■ **WHAT IS NEEDED**: Duplicate the rows from the line containing "Click the 'Check base cases' comment" through the line containing "Click the pig's", with no changes.

■ **DATA FOR THIS EXERCISE**:
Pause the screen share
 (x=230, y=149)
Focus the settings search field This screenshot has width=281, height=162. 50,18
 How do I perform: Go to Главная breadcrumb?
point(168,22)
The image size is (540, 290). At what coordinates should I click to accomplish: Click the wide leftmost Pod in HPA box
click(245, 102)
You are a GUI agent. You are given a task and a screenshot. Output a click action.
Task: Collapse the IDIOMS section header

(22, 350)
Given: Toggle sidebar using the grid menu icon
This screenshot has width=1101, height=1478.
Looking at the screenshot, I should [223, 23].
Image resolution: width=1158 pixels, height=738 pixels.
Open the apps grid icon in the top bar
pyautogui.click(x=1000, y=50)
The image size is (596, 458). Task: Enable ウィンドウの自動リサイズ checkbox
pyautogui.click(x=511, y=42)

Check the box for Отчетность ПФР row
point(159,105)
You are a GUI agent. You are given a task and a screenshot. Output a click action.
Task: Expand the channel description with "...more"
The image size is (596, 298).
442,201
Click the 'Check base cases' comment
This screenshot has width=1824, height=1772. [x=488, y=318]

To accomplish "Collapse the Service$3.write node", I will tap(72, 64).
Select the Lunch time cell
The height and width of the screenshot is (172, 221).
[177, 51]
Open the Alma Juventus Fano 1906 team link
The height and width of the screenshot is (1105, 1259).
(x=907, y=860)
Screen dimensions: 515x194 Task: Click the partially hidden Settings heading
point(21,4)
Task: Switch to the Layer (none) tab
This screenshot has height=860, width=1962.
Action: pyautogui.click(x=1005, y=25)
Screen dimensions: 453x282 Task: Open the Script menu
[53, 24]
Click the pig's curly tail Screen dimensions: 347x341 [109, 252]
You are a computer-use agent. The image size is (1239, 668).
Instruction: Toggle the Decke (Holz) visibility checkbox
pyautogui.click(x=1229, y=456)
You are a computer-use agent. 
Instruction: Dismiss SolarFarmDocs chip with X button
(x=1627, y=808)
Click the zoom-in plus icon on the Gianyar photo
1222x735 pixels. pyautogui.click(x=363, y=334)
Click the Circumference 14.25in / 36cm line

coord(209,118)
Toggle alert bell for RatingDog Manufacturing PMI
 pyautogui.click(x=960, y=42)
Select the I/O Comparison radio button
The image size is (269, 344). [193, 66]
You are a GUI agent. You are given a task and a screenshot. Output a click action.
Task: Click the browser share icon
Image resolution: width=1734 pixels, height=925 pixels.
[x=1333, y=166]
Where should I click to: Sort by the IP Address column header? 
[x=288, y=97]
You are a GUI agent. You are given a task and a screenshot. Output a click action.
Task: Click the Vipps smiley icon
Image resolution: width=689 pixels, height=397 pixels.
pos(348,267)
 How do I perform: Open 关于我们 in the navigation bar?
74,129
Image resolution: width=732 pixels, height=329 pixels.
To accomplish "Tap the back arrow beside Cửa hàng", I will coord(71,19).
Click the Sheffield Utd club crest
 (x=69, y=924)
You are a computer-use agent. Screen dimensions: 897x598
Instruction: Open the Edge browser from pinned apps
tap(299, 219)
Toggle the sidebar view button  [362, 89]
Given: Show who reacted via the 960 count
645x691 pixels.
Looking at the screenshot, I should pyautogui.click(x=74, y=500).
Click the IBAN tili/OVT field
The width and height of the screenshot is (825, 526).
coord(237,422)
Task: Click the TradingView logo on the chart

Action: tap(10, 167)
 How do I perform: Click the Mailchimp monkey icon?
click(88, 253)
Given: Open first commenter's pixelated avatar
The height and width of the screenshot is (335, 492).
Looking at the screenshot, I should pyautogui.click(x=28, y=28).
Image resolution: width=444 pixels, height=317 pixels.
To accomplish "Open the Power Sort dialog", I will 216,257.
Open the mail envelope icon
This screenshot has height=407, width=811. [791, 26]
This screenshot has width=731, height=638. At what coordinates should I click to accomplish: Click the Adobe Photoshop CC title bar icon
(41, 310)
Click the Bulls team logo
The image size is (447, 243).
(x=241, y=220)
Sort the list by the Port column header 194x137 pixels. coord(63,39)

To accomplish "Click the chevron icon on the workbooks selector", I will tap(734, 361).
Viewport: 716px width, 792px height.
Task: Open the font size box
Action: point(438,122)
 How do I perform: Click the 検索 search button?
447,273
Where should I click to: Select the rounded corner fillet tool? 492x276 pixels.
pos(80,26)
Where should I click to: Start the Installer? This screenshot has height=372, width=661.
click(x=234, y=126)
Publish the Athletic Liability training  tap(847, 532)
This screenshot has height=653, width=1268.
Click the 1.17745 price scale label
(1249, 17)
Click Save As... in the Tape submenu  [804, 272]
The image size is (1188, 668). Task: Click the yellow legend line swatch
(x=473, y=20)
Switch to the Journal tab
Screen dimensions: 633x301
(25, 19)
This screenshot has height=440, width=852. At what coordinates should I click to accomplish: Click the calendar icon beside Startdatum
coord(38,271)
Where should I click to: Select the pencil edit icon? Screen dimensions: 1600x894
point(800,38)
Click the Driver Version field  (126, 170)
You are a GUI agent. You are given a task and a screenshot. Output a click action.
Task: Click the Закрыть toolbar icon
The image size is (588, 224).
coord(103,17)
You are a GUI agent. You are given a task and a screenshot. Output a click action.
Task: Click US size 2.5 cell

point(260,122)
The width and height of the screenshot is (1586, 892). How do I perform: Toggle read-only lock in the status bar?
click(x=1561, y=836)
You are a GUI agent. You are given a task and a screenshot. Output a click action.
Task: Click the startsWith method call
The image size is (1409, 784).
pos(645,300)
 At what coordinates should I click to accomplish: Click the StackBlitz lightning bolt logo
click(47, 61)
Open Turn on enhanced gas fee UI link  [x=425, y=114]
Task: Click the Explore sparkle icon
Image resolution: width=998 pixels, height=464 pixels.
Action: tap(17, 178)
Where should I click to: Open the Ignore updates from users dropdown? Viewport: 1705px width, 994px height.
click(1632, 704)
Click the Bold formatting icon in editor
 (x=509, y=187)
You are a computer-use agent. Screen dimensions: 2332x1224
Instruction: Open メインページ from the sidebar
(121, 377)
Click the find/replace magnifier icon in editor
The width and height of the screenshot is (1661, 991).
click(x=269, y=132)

■ **OUTPUT OF THE TASK**:
Click the 'Check base cases' comment
This screenshot has width=1824, height=1772. [x=488, y=318]

To accomplish "Collapse the Service$3.write node", I will tap(72, 64).
Select the Lunch time cell
The height and width of the screenshot is (172, 221).
[177, 51]
Open the Alma Juventus Fano 1906 team link
The height and width of the screenshot is (1105, 1259).
(x=907, y=860)
Screen dimensions: 515x194 Task: Click the partially hidden Settings heading
point(21,4)
Task: Switch to the Layer (none) tab
This screenshot has height=860, width=1962.
Action: pyautogui.click(x=1005, y=25)
Screen dimensions: 453x282 Task: Open the Script menu
[53, 24]
Click the pig's curly tail Screen dimensions: 347x341 [109, 252]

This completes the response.